The invention discloses a biosynthetic gene cluster of phoslactomycins produced by Streptomyces platensis SAM-0654. The whole gene cluster contains twenty twelve genes as follows: seven I-type linear polyketone synthetase (PKS) genes, two ethylmalonyl CoA synthetase genes, four cyclohexylformyl-CoA synthetase genes, six post-modified enzyme genes, two regulation genes and a resistance gene. Through carrying out genetic operation on the biosynthetic gene cluster, the synthesis of the phoslactomycins can be blocked. The gene cluster provided by the invention can be used for output variation of the phoslactomycins, combination generation of polyketone compounds and the like, and also can be used for searching and finding compounds or genes for medicine, industry or agriculture.
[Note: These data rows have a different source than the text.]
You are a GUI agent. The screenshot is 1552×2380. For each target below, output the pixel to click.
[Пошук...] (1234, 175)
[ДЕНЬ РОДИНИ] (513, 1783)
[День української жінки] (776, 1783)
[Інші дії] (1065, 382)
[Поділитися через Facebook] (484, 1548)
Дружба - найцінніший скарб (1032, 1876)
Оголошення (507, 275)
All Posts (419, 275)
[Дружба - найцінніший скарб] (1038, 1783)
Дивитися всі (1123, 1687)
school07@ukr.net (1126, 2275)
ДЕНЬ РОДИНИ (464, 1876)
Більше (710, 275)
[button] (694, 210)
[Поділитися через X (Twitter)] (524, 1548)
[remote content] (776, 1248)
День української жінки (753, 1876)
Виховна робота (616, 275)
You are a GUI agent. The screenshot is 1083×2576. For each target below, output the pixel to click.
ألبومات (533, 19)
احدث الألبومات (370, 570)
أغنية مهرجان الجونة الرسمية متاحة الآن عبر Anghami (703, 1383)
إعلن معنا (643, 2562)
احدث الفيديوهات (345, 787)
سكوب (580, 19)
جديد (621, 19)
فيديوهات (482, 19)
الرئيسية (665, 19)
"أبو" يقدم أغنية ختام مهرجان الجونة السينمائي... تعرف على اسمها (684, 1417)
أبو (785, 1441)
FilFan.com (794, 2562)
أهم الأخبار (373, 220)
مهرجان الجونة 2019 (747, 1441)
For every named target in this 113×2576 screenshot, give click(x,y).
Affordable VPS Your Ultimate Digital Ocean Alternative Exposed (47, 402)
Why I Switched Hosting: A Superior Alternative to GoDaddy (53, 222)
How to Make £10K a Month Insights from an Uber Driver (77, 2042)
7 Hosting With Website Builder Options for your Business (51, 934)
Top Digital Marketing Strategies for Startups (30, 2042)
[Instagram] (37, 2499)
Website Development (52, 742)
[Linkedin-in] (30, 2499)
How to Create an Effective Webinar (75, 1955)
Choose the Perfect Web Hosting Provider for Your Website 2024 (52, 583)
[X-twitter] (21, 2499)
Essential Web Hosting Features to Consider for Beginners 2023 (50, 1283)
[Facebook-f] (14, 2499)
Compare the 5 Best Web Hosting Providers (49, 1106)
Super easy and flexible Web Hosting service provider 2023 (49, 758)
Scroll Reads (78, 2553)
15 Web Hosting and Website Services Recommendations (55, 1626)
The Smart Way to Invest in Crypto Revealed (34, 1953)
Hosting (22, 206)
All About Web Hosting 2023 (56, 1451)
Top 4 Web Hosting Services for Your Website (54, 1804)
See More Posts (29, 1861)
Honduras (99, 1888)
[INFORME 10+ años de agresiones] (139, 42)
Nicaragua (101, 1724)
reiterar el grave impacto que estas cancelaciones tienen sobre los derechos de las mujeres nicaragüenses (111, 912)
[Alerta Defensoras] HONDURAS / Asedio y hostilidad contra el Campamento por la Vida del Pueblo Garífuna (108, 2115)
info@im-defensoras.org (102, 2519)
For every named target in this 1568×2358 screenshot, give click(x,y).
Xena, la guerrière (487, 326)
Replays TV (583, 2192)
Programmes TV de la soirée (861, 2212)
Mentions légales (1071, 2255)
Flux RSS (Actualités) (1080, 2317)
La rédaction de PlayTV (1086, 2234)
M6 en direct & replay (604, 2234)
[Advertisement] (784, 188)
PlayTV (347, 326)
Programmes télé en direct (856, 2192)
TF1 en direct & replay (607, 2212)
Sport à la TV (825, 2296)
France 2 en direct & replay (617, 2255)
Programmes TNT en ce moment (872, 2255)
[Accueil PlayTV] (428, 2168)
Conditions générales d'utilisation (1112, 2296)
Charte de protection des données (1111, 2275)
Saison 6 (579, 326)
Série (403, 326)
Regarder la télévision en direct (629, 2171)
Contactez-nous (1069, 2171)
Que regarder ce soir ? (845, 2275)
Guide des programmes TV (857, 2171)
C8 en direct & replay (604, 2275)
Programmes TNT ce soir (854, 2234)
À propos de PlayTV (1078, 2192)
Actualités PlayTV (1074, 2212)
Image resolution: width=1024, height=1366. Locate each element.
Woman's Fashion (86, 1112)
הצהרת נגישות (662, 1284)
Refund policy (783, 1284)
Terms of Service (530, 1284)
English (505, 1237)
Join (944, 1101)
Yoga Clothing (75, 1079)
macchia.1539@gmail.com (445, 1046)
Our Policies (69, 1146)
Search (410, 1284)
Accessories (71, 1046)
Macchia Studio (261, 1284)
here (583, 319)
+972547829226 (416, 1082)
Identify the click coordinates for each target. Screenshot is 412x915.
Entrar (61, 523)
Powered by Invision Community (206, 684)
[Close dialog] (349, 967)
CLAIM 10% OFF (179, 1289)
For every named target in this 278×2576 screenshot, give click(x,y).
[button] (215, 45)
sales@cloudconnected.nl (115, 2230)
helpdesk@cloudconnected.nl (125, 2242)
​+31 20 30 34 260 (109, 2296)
The present invention provides an approach to increase yield and vigor in a plant. The present invention describes expressing a heterologous gene in a plant that control cytokinin expression under the control of a cell cycle regulated promoter.

The invention provides indolocarbazole alkaloid with cytotoxic activity as well as a preparation method thereof, aiming at the problems which exist in indolocarbazole alkaloid in the prior art. The new indolocarbazole alkaloid is obtained through a recombination strain constructed by adopting a biotechnological means and directional transformation carried out on an STA biosynthesized gene clusterspc, thereby opening up a new thought for combinatorial biosynthesis research of the indolocarbazole alkaloid. The indolocarbazole alkaloid with the cytotoxic activity has a good inhibiting effect onall cancer cell strains; compared with STA, the toxicity of the indolocarbazole alkaloid to human normal hepatocyte LO2 is greatly reduced, so that the indolocarbazole alkaloid has potential for developing a medicine for treating diseases relevant to protein kinase. In addition, the method provided by the invention is easy to operate and implement, can be used for realizing industrialized mass production, and has a broad application prospect and tremendous commercial value.